The AFL-CIO made one final plea against Trade Promotion Authority (TPA) Friday as the House discusses whether to grant President Barack Obama unilateral trade authority.

“Members of Congress have an important decision to make today when they cast their votes on Trade Promotion Authority (TPA),” AFL-CIO President Richard Trumka said in a statement. “They have the opportunity to stand up for the working people who voted them into office, and not cave to the corporate interests that have far too much influence on the American economy.”

TPA, also known as fast-track, has created a divide between the president and many on the left, including labor unions. If passed, the president could submit a finalized trade deal to Congress that could not be amended or filibustered and would only need a straight up or down vote.

“When working people send Members to Congress it is their hope that they will honor that trust and act in their best interests.  That means supporting fair wages, safe working conditions and a real opportunity to compete in the global economy,” Trumka continued. “But passage of TPA would do the opposite.”

Fast-track would allow the president to much more easily pass his trade agenda, known as the Trans-Pacific Partnership (TPP), which unions claim will benefit corporations and special interests at the expense of working Americans and the environment.

“It would lead to another bad trade deal that will cost American jobs,” he also noted. “Deals like this are why voters are frustrated and think that Washington is broken.  But we can do better than this.”

Though leaders throughout the labor movement have opposed the trade deal and fast-track, the AFL-CIO has been at the forefront of the opposition. In the last week, the union conducted an all out media assault against the measure from television and newspaper ads to rallies. The union and its supporters have even gone as far as to personally attack some lawmakers. Some Democrats, though still opposing the trade deal, have noted concern that organized labor has been going too far in its opposition.

“By defeating TPA Congress can send a message that our government belongs not to the highest corporate bidders but to the working people who make our country run,” Trumka concluded.

Back in April, Republicans Sen. Orrin Hatch and Rep. Paul Ryan, along with Democrat Sen. Ron Wyden, introduced the bill to grant the president fast-track authority. After some back and forth, the bill was able to pass the Senate in May before going to the House, where it will soon be decided. It is likely, if the House passes it, the president will sign it into law.

Despite the adamant opposition among organized labor, Obama has promised the trade deal would include provisions that benefit unions. As Obama noted in a recent speech at Nike, the deal protect workers’ freedom to form unions in countries that previously did not have such protections.

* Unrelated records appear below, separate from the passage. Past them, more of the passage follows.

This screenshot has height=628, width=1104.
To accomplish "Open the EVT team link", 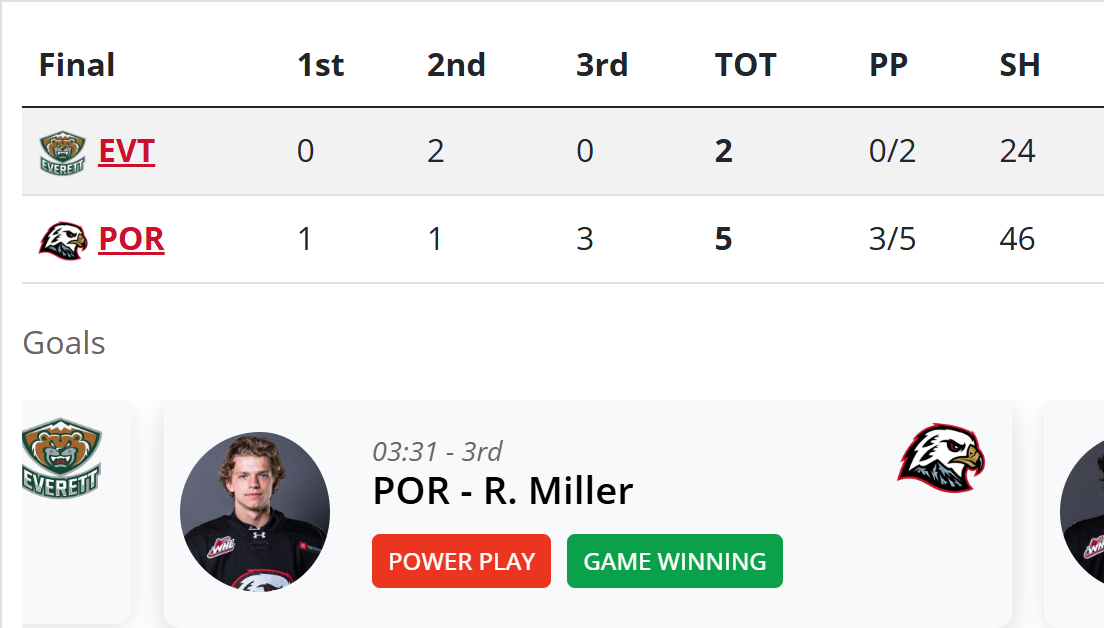I will [127, 152].
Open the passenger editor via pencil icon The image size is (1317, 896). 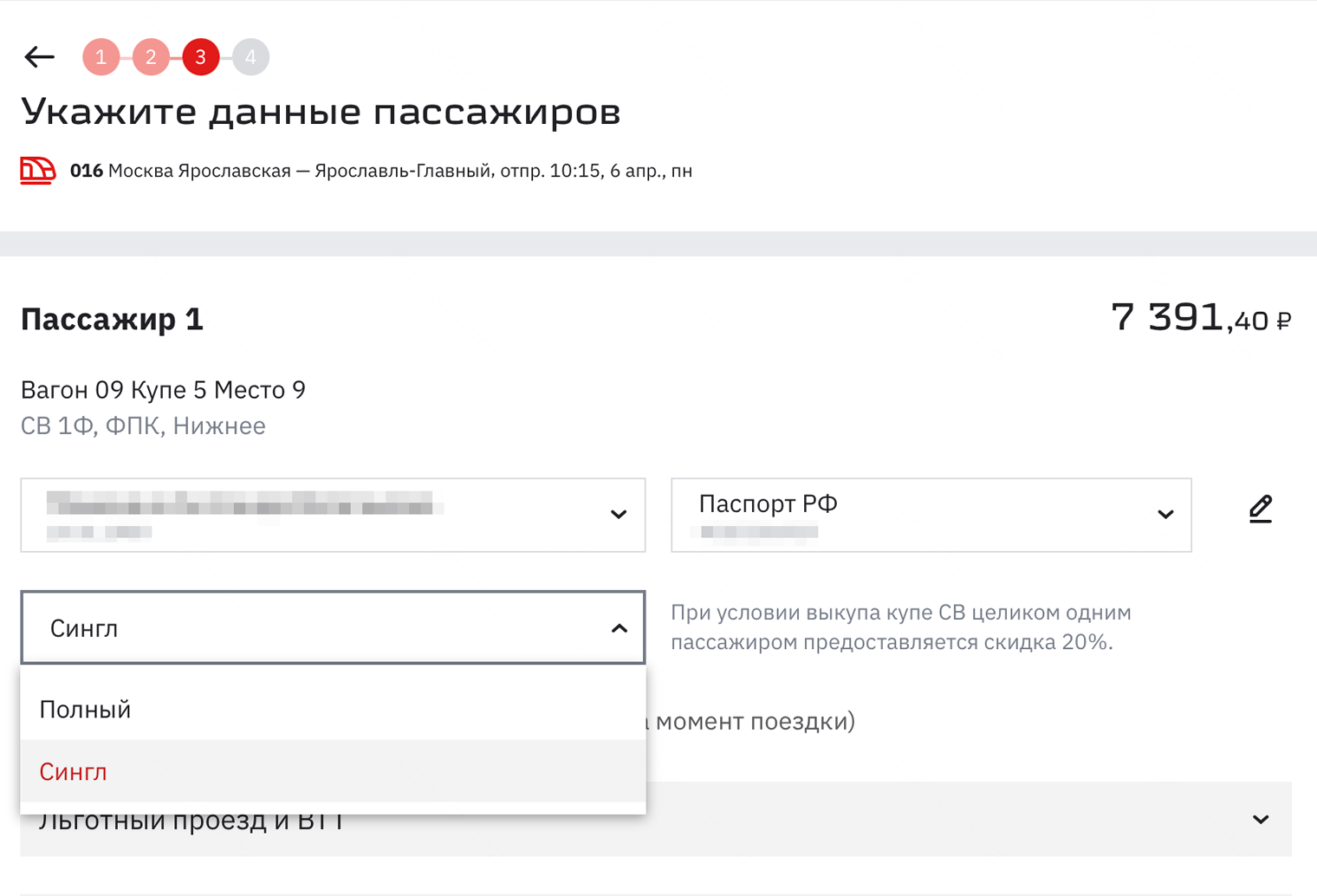(1261, 510)
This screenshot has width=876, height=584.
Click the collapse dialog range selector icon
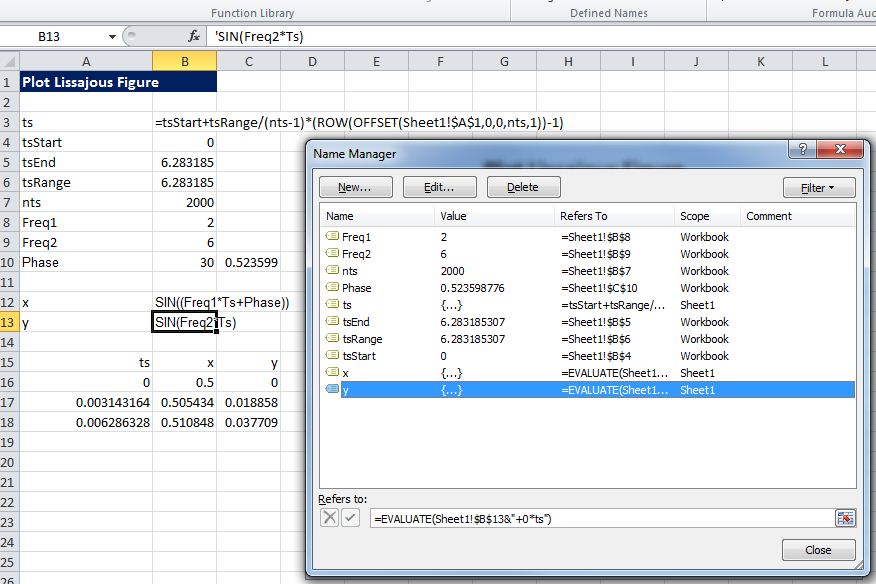pyautogui.click(x=846, y=518)
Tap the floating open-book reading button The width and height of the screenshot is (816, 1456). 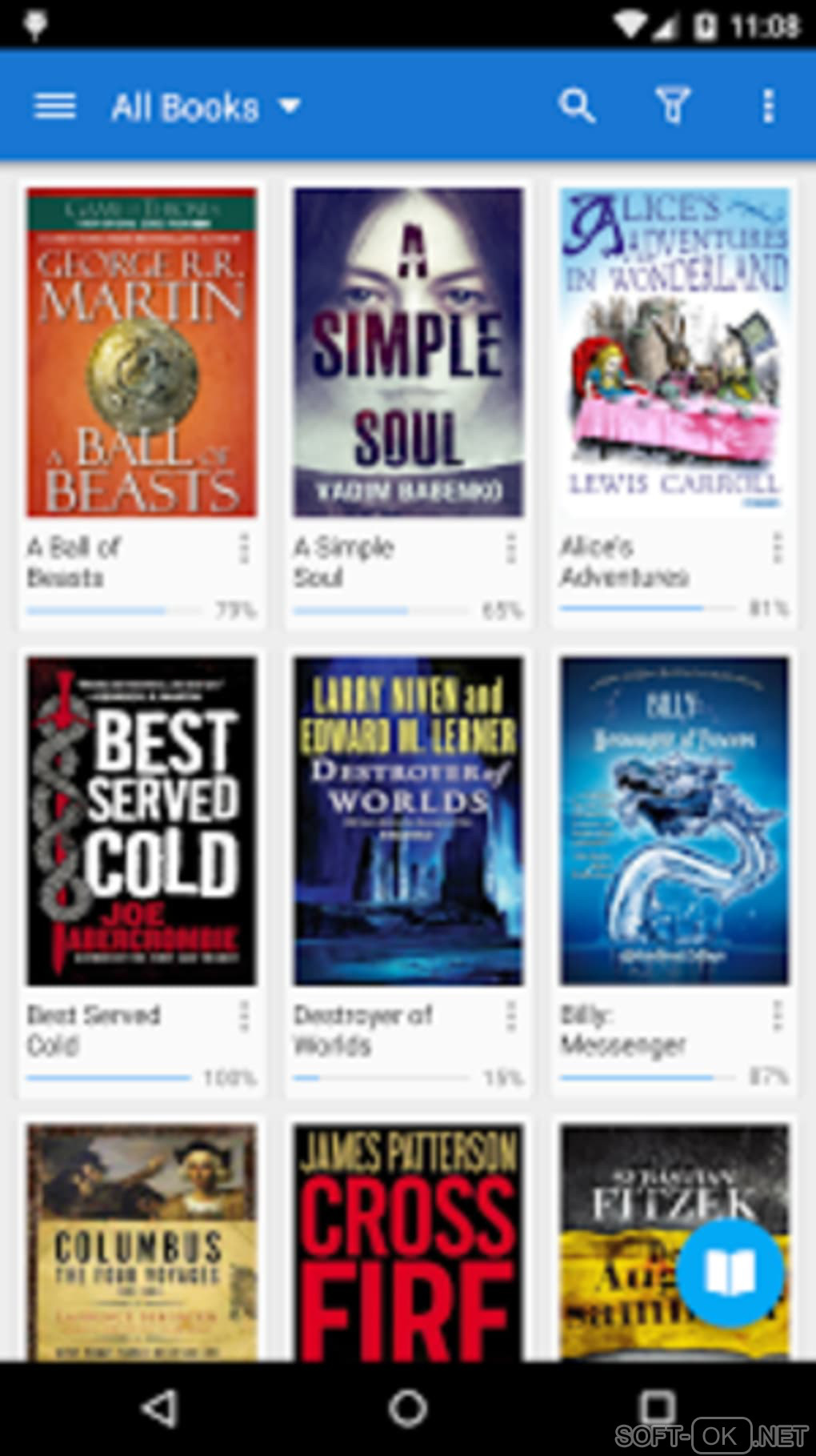(x=730, y=1271)
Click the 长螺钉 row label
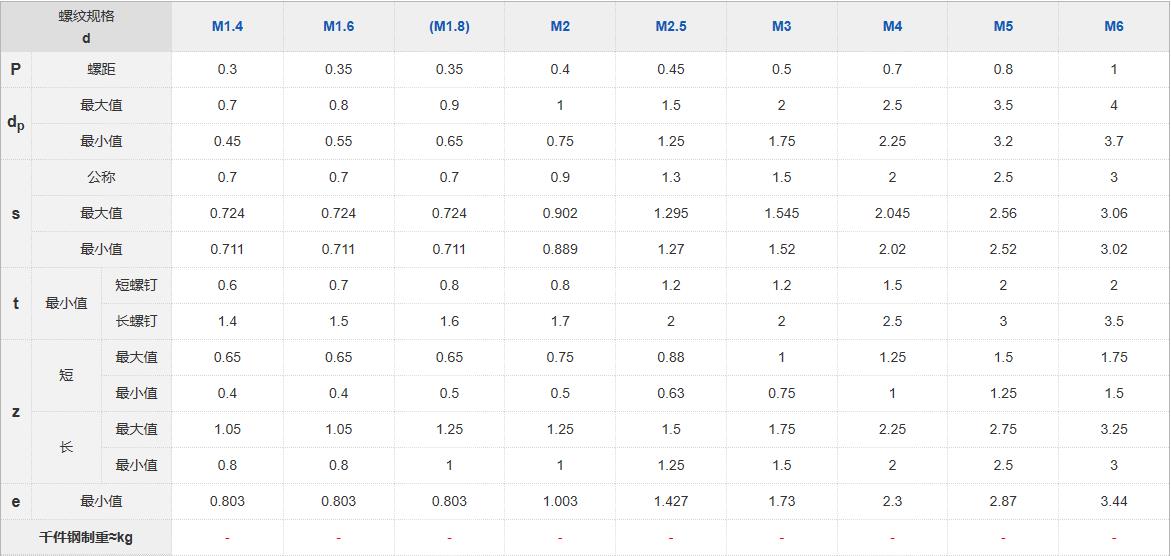 pos(136,321)
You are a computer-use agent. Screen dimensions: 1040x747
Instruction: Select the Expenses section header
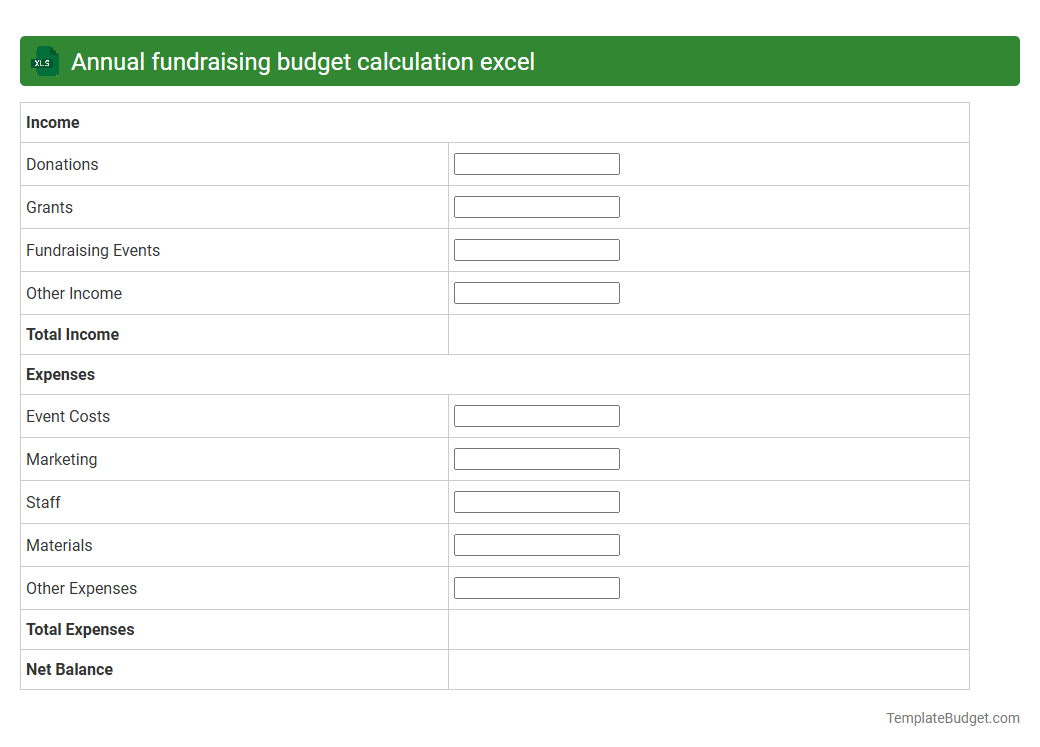tap(60, 374)
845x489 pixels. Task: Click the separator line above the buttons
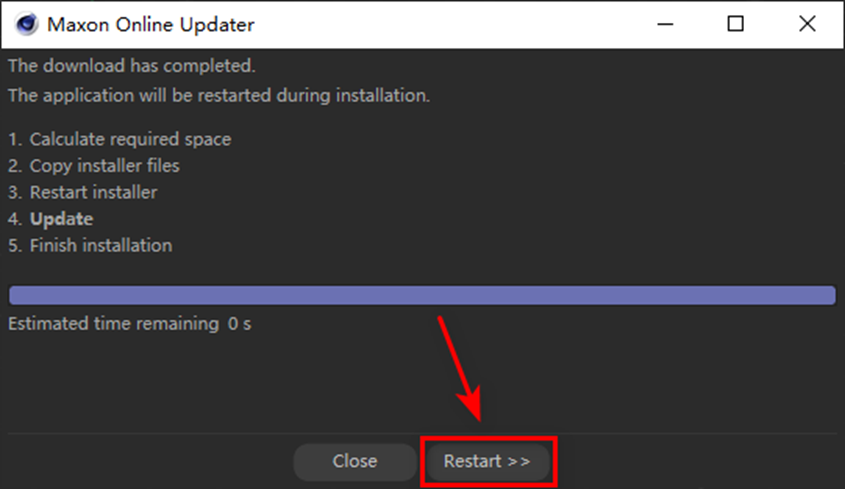coord(422,433)
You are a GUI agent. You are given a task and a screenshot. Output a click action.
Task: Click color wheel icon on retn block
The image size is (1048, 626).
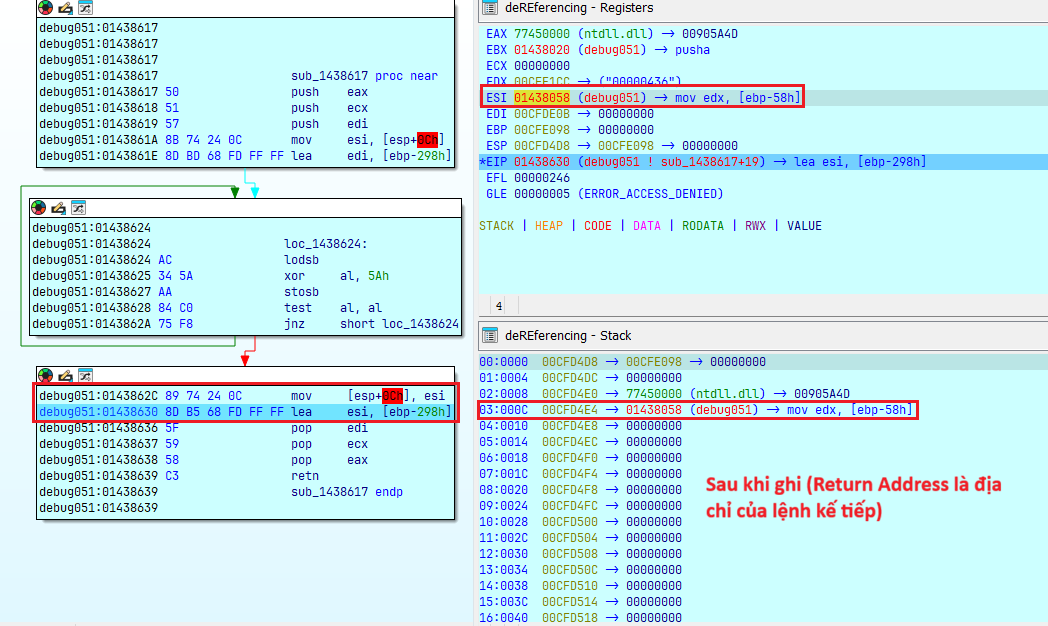44,375
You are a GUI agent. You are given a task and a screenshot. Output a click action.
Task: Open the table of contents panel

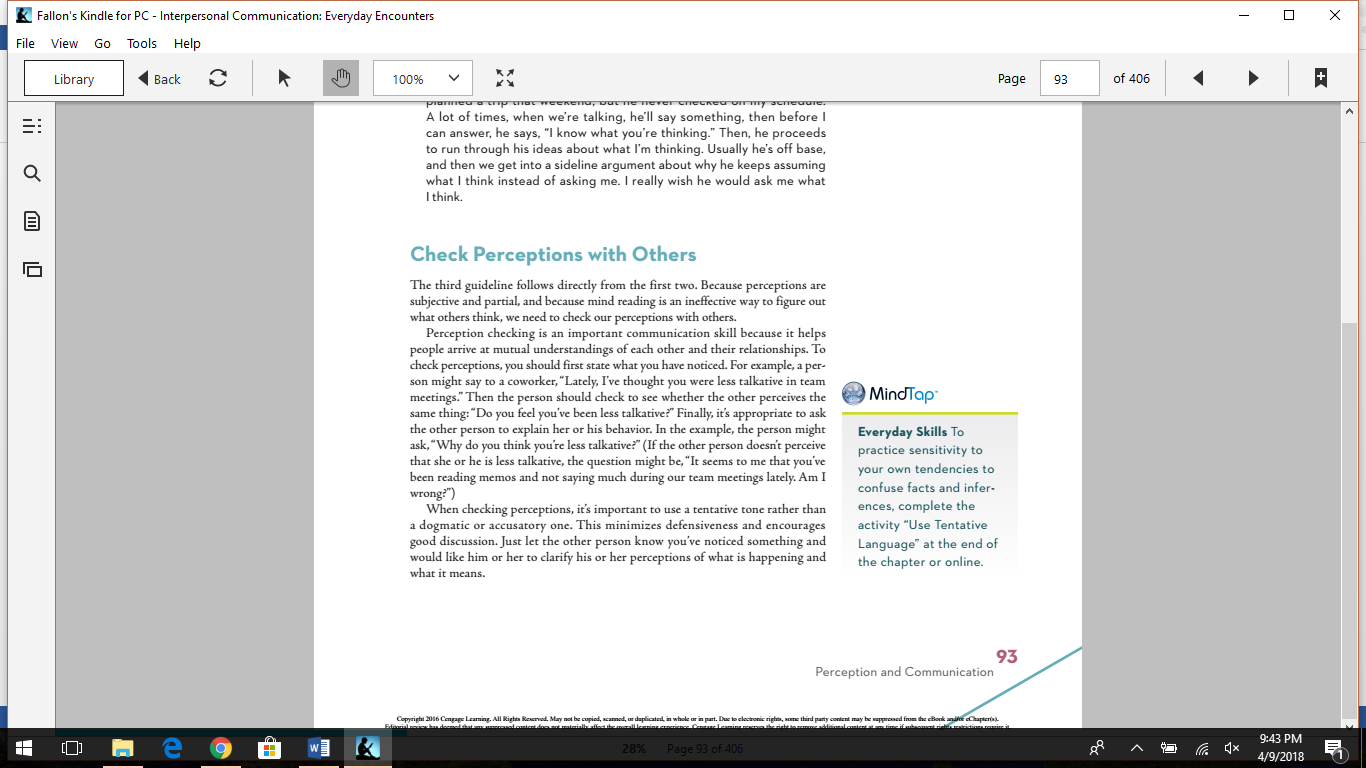pos(31,125)
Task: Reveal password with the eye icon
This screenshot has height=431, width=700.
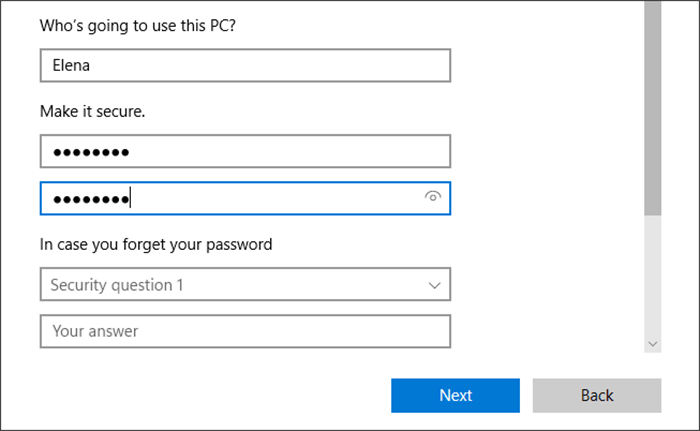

“So when you look at a country like Vietnam, under this agreement, Vietnam would actually, for the first time, have to raise its labor standards,” Obama argued. “It would even have to protect workers’ freedom to form unions— for the very first time.”

In the “Labor and the Environment” section, the TPA bill dictates that any trade deal that comes about through it, whether it’s TPP or not, must adopt and maintain measures implementing internationally recognized core labor standards. If true, current unions may very well be granted access to millions of new workers from countries they previously did not.